Infections acquired in health care facilities currently account for more than half of secondary cases. Health care workers and other patients in contact with cases both appear to be at risk. Thus far, transmission in health care facilities does not appear to persist over long periods of time or extend into the community. Most secondary cases who acquired infection  in this setting have been mild or asymptomatic; however, several have had severe disease and have died, including workers who provided care for infected patients.   Health care providers should be reminded of the need for universal precautions and for infection control measures to be implemented even before the cause of a patient’s illness has been determined. Patients for whom clinical suspicion of MERS-CoV is high should be managed as potentially infected, even if an initial test on a nasopharyngeal swab is negative. Repeat testing should be done when the clinical and epidemiological picture suggests MERS-CoV when initial testing is negative, preferably on specimens from the lower respiratory tract. Infection control guidelines for both home care settings and health care facilities can be found on the WHO MERS-CoV website.

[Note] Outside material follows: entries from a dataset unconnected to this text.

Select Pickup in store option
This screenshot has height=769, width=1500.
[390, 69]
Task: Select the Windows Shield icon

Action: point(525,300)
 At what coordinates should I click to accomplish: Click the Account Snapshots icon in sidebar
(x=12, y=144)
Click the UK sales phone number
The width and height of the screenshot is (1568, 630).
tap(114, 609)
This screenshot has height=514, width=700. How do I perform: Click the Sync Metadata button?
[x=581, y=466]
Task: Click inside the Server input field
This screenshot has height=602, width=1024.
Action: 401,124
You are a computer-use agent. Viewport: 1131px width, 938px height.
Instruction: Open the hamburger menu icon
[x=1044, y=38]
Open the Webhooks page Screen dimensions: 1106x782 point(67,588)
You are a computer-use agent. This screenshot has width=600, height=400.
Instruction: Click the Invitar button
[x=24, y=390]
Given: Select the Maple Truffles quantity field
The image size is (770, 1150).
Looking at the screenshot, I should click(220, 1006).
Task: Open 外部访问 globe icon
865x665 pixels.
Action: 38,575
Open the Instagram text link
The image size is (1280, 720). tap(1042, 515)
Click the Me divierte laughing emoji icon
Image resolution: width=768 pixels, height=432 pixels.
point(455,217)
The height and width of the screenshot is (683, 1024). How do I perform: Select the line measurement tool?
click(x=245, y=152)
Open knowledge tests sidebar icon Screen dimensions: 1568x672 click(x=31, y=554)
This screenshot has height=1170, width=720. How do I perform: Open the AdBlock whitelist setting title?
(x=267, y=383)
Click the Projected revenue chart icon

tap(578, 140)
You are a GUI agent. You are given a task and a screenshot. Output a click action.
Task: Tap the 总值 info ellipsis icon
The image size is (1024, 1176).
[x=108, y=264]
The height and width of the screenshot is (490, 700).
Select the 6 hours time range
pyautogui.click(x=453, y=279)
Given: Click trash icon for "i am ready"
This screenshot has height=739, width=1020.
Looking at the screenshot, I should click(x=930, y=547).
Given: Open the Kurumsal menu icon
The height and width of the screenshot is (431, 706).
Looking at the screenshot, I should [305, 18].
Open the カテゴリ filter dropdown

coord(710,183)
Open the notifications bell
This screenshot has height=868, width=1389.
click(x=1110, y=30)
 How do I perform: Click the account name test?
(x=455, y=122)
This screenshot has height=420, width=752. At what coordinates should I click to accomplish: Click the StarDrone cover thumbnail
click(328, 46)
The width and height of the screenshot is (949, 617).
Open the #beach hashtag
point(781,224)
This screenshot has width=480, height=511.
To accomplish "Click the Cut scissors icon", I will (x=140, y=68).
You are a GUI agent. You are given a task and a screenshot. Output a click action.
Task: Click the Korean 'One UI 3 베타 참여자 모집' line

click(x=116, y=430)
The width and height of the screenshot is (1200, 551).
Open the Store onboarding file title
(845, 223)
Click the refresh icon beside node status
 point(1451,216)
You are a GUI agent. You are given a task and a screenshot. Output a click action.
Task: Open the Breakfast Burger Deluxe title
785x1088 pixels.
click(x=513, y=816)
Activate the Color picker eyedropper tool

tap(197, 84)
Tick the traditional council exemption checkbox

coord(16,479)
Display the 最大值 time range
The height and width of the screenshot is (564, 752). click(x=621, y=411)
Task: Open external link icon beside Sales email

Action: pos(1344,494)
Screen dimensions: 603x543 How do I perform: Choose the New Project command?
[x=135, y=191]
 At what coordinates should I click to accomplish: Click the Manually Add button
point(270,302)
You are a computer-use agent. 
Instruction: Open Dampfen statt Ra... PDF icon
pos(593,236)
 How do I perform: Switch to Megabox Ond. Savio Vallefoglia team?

Despite the  initial report of probable MERS-CoV cases in Spain, follow-up laboratory testing was unable to confirm MERS-CoV infection in these two patients using specific RT-PCR assays.  The women, who had been on an extended visit to Saudi Arabia, raised initial concerns about possible infection related to the pilgrimage of Hajj, which occurred 13 to 18 October 2013. However, other than these two unconfirmed cases, there were no other reports of Hajj-related MERS-CoV patients, despite extensive testing in nearly every country  from which Hajj pilgrims originated. At this point, it is clear that neither significant transmission nor exportation of MERS-CoV occurred in association with the Hajj.


The confirmation of MERS-CoV virus in camels in Qatar supports  an earlier report of MERS-CoV in a camel in Saudi Arabia and serologic evidence of MERS-CoV in camels from Canary Islands, Egypt, Jordan, Oman and UAE.  The earliest findings of antibodies in camels from 2003 in UAE suggest that a similar virus has been circulating in animals for at least a decade. However, most primary human cases do not have a history of direct exposure to animals. More work is needed to determine the route of transmission to humans and the types of exposures that result in infection.